Sorry if this has been answered already but I still can't find any good documentation on how to setup an proxy, get the hosts talking to it and then have the proxy send alerts to the main server. I have been testing zabbix for a bit now and I can't seem to get the proxy to work, one to one it works great. I have read the documentation from zabbix but the proxy info was lacking to say the least. To give a idea of the setup that will be running is, we are a consulting firm that will be monitoring our clients and thats where the proxy comes in. In my testing I have both the server and proxy on ubuntu 9.0.4, the version of zabbix is 1.6.1-3.
Ad Widget
Collapse
Looking for a zabbix proxy expert
Collapse
X
-
I am by no means an expert... but here are 2 posts that will help get you pointed in the right direction.

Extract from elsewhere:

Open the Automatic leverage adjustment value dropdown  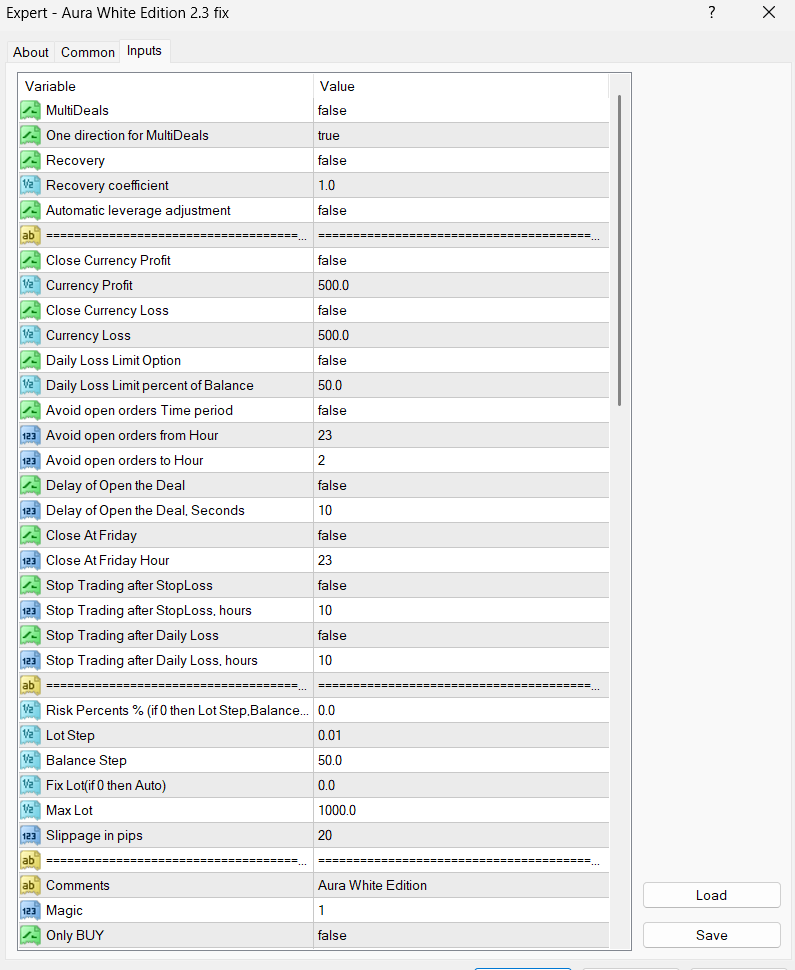point(460,210)
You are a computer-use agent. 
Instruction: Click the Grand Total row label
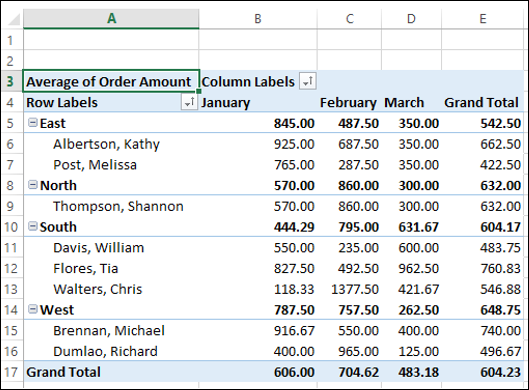coord(63,372)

First is the (Ubuntu 8.0.4) compile instructions for using the proxy:
The second is a quick and dirty config for the proxies:
-
I'm not going to look it up, but just go by memory.
From what I recall, you basically setup a proxy similarly as your would an active agent and configure the agents with the proxy as you would with the zabbix server. On the zabbix server you assign the host to a proxy.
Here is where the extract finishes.